Die 5 grössten Fehler beim Abschluss einer Hypothek

Die tiefen Zinsen locken zur Aufnahme einer Festhypothek. Doch der Abschluss hat seine Tücken, wie zum Beispiel zu hohe Preise oder Scheinrabatte. Hier die fünf grössten Fehler, die Sie unbedingt vermeiden sollten.

1. Falsche Strategie

Wer sich mit einer Festhypothek lange bindet, geht ein grosses Risiko ein: Eine berufliche Veränderung, eine schwere Krankheit, der Tod des Partners oder eine Scheidung können dazu führen, dass man sein Eigenheim verkaufen und die Festhypothek vorzeitig auflösen muss. Eine vorzeitige Auflösung kann mehrere Zehntausend Franken kosten.
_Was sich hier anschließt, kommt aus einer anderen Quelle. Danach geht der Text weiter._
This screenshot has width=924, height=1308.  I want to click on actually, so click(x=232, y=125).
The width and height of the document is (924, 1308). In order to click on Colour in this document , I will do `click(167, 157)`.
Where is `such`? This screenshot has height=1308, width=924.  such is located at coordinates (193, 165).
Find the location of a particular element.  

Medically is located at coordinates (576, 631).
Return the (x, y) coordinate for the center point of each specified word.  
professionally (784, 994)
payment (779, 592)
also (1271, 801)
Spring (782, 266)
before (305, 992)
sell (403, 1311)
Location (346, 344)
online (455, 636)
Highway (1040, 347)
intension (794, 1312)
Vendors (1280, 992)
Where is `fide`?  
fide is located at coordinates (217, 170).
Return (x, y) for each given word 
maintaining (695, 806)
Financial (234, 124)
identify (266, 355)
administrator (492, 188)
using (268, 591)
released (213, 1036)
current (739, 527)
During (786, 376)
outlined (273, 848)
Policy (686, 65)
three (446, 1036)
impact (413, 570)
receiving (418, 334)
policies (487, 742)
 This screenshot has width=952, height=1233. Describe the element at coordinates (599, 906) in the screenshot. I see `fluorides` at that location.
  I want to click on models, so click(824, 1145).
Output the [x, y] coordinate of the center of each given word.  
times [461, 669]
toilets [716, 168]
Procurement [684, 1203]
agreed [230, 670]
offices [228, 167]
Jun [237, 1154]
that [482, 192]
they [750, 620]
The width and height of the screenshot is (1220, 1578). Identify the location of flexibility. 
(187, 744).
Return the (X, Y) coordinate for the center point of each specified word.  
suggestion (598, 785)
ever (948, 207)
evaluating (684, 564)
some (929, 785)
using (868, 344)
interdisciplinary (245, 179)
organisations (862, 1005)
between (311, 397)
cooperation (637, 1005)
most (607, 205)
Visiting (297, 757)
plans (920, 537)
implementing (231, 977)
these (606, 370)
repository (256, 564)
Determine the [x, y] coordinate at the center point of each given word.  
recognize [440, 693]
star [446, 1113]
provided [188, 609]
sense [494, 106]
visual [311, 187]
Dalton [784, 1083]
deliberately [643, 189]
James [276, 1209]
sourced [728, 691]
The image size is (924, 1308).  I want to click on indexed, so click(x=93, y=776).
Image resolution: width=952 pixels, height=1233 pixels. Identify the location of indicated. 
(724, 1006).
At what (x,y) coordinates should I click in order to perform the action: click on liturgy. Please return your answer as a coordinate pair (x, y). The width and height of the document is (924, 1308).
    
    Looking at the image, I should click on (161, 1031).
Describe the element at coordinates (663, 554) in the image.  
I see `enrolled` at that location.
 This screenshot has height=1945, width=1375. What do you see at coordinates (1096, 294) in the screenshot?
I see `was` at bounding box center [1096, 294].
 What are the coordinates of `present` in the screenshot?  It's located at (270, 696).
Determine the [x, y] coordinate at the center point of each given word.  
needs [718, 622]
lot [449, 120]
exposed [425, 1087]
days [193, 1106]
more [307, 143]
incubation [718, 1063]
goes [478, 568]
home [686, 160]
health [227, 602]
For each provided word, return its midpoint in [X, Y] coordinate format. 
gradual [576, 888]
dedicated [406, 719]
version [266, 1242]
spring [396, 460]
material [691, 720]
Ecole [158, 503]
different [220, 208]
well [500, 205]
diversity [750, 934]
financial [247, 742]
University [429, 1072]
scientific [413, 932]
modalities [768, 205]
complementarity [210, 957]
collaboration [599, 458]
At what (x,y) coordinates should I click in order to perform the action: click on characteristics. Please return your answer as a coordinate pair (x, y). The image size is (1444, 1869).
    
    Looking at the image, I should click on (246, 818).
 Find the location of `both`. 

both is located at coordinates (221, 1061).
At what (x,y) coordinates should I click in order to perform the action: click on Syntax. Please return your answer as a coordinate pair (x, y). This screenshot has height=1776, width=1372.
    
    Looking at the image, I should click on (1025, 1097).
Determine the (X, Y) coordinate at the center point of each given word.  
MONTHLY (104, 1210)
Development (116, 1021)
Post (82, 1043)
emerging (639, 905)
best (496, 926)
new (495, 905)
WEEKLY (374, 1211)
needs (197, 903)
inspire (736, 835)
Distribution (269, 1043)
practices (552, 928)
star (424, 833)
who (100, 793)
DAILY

Wer seine Hypothek in verschiedene Modelle oder zumindest auf Hypotheken mit verschieden langer Zinsbindung aufteilt, optimiert nicht nur seine Hypothekarstrategie, sondern senkt auch Kosten.

2. Teures Modell

Banken empfehlen am liebsten Festhypotheken, weil sie daran am meisten verdienen. Festhypotheken sind aber deutlich teurer als Geldmarkt-Hypotheken (auch Libor-Hypothek genannt). Bereits ein Preisunterschied von 0,5 Prozentpunkten bedeutet, dass eine Hypothek von 500'000 Franken insgesamt 25'000 Franken mehr kostet über 10 Jahre.

3. Scheinrabatte

Häufig offerieren Finanzinstitute von sich aus einen Rabatt. Die Banken reduzieren dann zum Beispiel ihren offiziellen Zinssatz um 0,25 Prozentpunkte. So handelt es sich bei den offiziellen Zinssätzen in der Regel um sogenannte Mondpreise. Das bedeutet, dass der Zins selbst mit einem Rabatt im Vergleich zu anderen Anbietern noch zu hoch ist.

4. Zu hohe Amortisation

Viele Eigenheimbesitzer möchten möglichst schuldenfrei sein, wenn sie in Pension gehen. Um ihre Hypothek bei der Pensionierung ganz oder teilweise zurückzuzahlen, setzen sie auch Guthaben ein, das sie dann aus ihrer Vorsorge beziehen. Dabei gehen sie davon aus, dass sie ihre Hypothek bei Bedarf jederzeit wieder aufstocken können. Viele Banken lehnen die Aufstockung der Hypothek zur Aufbesserung des Renteneinkommens aber ab, weil die Belastung für Hypothekarzinsen und Nebenkosten gemessen am Einkommen von Pensionierten oft nicht tragbar ist.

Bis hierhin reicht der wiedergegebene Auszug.